More than the idol, I was mesmerized by the palanquin bearers who were intensely concentrated on their movements, at the degree of coordination needed in a group of that size in order to make the deity perform its intricate dance. Eight young men bearing Ambal’s palanquin ahead of Shiva did a pradakshanam around him, executing a kind of complex two step as they carried her. These men were closer to me, I could see their knitted brows, their profuse sweating, the order and beauty they carved as they progressed through the chaos of the crowds and smoke. These were obviously not priests, and because local people were involved with the rituals of the temple, this festival seemed to be much more concerned with reinforcing bonds of community, a kind of collective adoration of the god rather than the kind of individual awe invoked in bigger temples like the Brihadeeshwara in Tanjavur or in a cathedrals.
History, as I found in my reading, supports this intuition. The nadanam or dancing of the idol has been taking place in Tiruvanmiyur (thought to be at least 1,200 years old) and in a series of other temples in Tamil Nadu for hundreds of years. These boys who hold the palanquin were exercising hereditary rights to participate in temple rituals held by certain of the fishing communities in Madras in the temples of Tiruvanmiyur, Parthasarathy in Triplicane, Tiruvottriyur, Kapaleeswar in Mylapore and others. Srinivasapuram, the slum I’m studying, was born out of one such kuppam or fishing community, called Mulli Kuppam, which has a long recorded history. An important part of my project now has become about trying to find the earliest recorded mentions of this kuppam, which have proven and will prove to be useful in the slum’s struggle for rights to their land.
One historian of Madras, B. M. Thirunaranan, posited in a volume of essays written for the tercentenary celebrations for the city in 1939 that in the early days of the spread of agriculture, most of the early settlers in this area must have been fishermen. Slowly, as in-land lagoons dried, leaving behind clayey rich dirt, farming became more popular. He suggests that the early farmers, because they were in a minority, exchanged ritual status in the temples for permission from the fishermen to build and expand their holdings. The Kapaleeswar temple was originally built directly on the seashore, and then moved inland.
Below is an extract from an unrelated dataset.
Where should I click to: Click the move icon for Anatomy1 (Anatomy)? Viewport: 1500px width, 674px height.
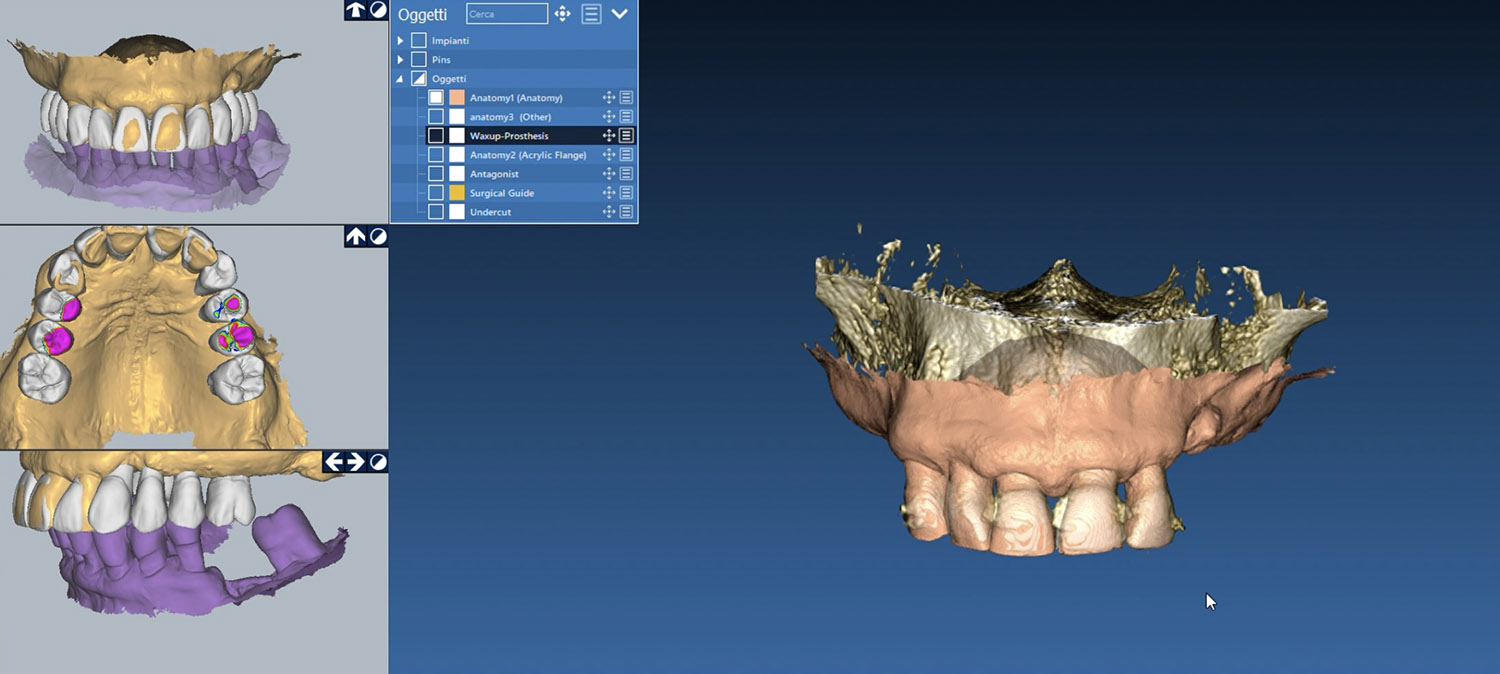pyautogui.click(x=608, y=98)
When the British landed in what is now Madras in the 1600s, there was no city, only a handful of fishing villages. Madras the city was formed from the amalgamation of these villages and centered around Fort St. George.
Unlike most poor communities in the cities, the largest slums of Madras are built around the oldest residents, these fishermen. Their claims to traditional land rights will prove very important in the struggle for rights and resources after the tsunami.